*** RECORD SET ***
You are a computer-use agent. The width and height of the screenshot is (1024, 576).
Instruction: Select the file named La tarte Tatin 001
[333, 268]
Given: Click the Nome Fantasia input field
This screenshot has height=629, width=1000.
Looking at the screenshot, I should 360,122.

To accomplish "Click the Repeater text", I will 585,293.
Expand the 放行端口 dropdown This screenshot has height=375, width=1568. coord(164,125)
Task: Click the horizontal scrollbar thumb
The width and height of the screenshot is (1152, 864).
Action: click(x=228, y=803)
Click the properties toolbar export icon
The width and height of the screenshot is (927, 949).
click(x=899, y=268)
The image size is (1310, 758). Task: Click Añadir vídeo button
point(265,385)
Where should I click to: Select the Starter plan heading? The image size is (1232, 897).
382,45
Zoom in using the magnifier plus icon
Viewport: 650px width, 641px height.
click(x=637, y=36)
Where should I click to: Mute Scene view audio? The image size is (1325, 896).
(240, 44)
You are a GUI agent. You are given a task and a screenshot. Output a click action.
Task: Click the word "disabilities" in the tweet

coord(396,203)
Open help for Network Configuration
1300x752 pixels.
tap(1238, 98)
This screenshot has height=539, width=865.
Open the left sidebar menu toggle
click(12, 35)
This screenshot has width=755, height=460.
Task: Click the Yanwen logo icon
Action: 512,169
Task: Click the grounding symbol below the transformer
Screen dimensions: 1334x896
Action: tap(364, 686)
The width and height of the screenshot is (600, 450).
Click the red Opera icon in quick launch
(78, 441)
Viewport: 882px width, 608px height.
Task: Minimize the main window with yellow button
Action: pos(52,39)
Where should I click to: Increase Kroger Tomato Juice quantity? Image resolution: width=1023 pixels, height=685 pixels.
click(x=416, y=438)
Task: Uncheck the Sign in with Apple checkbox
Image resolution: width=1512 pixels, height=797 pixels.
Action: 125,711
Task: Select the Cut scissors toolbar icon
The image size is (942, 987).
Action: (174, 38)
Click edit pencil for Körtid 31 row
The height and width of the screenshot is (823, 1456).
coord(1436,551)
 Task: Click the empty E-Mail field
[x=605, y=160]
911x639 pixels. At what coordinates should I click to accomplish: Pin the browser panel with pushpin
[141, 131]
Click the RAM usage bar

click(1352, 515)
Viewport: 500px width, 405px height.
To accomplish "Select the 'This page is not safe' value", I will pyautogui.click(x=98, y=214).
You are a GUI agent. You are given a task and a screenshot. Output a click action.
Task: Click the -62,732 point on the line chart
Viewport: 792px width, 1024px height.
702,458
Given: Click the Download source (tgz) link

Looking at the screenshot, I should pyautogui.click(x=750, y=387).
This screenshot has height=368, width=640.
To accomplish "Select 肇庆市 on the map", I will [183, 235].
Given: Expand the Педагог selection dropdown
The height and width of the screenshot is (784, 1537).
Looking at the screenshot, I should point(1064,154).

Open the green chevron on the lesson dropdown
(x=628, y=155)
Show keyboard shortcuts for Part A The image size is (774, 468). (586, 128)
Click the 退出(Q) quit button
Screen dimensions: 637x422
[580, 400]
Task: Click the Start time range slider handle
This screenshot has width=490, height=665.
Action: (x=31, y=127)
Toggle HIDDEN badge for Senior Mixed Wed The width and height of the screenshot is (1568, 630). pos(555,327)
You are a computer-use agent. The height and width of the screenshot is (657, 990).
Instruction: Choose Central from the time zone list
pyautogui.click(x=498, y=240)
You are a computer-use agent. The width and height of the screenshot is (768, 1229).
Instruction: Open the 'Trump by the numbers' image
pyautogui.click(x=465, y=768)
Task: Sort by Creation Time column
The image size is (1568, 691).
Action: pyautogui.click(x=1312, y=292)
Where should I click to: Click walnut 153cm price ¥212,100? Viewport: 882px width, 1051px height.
*** End of RECORD SET ***
■ **EXERCISE GOAL**: Could you say how many lines in the data above contain "toolbar"? Reply with the number alone.

■ **ANSWER TO THE EXERCISE**: 2